The dot of the “i” below may be overlapping the first letter
-
Greg,
I may well be wrong, but I don’t see it.
If it’s ‘tested’: to me there are four letters after the ‘T’, and I can’t stretch ‘ed’ out to four letter spacing.
While ‘incl’ has four letters and fits in that regard, it lacks the spacing between words (‘test’ and ‘incl’) that to me is prominent between all other words.
But I really like the idea of the first letter being ‘A’ - I’ve run through the alphabet a few times using each letter to see what sparked... never came up with ‘Air’
Thanks for the spark - let me re-think things.
-
Pat, I agree with everything you noted. Interesting the way the uppercase a in Amelia is written.
edit:
Does it seem like the same person who wrote Amelia wrote the remarks?
-
As it turns out, we have three sets of AE-related documents sent by the FAA to various TIGHAR researchers who sent them on to me. Apparently when somebody asks the FAA to "send me everything you have on Amelia Earhart" whoever gets tasked with fulfilling the request goes and gets the file and makes photocopies. Different copy machines, different quality.
Here is a scan of the best photocopy we have of that sentence.

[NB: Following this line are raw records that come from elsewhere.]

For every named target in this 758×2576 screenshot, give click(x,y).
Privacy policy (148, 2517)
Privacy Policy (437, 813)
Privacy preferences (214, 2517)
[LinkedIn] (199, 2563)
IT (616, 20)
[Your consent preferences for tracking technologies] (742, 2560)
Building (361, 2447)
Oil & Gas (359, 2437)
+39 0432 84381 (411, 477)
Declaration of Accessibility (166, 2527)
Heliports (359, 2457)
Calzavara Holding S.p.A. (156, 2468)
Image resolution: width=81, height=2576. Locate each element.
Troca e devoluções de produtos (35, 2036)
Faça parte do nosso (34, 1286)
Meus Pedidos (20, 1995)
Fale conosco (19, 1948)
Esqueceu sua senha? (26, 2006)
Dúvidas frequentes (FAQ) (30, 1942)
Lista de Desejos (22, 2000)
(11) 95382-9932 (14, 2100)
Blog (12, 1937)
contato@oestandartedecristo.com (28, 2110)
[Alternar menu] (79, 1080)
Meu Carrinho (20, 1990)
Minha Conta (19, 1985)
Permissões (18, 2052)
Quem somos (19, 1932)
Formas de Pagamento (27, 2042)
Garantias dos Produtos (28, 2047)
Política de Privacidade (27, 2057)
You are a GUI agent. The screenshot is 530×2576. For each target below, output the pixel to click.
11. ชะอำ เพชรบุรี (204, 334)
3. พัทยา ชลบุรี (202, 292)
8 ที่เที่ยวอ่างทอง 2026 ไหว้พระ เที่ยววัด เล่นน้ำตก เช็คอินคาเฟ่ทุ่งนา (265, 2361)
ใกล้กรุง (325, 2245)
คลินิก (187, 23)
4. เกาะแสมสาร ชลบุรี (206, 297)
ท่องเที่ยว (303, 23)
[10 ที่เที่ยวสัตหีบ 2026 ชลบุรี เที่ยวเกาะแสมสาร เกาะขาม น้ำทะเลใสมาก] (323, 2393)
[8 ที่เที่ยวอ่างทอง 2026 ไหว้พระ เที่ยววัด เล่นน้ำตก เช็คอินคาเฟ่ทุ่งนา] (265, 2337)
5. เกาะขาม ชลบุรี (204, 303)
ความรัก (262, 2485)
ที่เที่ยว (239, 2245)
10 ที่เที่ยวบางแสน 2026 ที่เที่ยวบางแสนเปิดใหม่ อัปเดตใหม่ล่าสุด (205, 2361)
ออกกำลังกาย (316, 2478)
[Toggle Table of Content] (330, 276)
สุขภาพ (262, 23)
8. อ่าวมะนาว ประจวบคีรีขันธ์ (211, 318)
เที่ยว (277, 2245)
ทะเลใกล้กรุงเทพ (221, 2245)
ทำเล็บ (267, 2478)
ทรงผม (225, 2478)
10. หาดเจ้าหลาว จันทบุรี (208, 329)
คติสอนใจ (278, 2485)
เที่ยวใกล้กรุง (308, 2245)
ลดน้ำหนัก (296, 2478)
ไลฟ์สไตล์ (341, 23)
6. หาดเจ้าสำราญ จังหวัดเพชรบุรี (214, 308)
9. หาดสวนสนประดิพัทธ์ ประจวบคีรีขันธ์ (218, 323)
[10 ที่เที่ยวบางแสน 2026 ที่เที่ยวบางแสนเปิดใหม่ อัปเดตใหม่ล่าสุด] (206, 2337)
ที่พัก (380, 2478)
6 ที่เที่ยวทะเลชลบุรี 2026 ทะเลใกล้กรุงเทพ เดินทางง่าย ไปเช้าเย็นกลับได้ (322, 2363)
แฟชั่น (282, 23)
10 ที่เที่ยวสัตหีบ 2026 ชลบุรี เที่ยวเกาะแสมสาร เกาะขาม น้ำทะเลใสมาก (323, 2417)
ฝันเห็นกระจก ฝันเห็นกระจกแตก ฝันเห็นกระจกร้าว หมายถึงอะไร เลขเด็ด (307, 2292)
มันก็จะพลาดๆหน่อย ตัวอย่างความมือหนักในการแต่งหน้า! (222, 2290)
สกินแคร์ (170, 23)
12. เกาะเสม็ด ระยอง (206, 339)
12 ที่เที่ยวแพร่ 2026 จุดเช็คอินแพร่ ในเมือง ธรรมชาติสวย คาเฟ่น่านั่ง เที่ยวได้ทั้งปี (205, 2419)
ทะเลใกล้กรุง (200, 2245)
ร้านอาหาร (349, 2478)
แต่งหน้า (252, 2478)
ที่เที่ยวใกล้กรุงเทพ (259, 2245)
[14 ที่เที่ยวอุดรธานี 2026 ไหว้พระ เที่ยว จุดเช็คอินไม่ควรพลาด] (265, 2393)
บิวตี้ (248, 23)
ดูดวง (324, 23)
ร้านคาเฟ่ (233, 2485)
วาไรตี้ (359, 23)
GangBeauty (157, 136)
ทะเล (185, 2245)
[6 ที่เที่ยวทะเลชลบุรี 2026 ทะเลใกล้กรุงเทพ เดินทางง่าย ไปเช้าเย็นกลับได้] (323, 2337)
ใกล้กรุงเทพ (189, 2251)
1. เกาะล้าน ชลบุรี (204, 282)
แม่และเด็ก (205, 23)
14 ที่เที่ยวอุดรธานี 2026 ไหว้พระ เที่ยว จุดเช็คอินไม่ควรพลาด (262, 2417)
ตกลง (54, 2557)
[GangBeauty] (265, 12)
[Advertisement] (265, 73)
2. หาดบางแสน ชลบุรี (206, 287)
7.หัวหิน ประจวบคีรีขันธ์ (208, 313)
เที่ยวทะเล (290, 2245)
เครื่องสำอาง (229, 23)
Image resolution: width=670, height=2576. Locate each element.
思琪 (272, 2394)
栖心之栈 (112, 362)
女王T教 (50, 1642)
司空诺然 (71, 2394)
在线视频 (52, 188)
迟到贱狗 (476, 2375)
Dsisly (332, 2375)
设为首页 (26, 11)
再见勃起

It's quite a bit better than what we have been working with.
-
This could be as many as 13 friggin' letters.
-
Does it seem like the same person who wrote Amelia wrote the remarks?
It's all the same guy. He's the Bureau of Air Commerce inspector. He makes some of entries on the form in cursive and he prints others.
-
My brilliant wife just nailed. The word is Understand.
-
I can see that now - interesting exercise, though, and well worth the time examining history! Wouldn’t have missed it for the world.
-
"Understand" makes perfect sense. The earlier inspections were done at the Lockheed plant in Burbank. This inspection was done in New York or New Jersey while AE was on the East coast having radio installation work done by Bell Labs. The inspector does not have access to the Lockheed engineers who could verify Earhart's claim that the fuel tanks were re-installed at the factory so he qualifies his statement with "understand."
-
"Understand" makes perfect sense. The earlier inspections were done at the Lockheed plant in Burbank. This inspection was done in New York or New Jersey while AE was on the East coast having radio installation work done by Bell Labs. The inspector does not have access to the Lockheed engineers who could verify Earhart's claim that the fuel tanks were re-installed at the factory so he qualifies his statement with "understand."
Does this mean renublictioned is out of the running? :-X
-
My reading of the original report is that this is "Reinspection of fuel tanks installed by original mfgrs."
-
It’s funny how clear understand looks now when nothing was before. Pat is brilliant!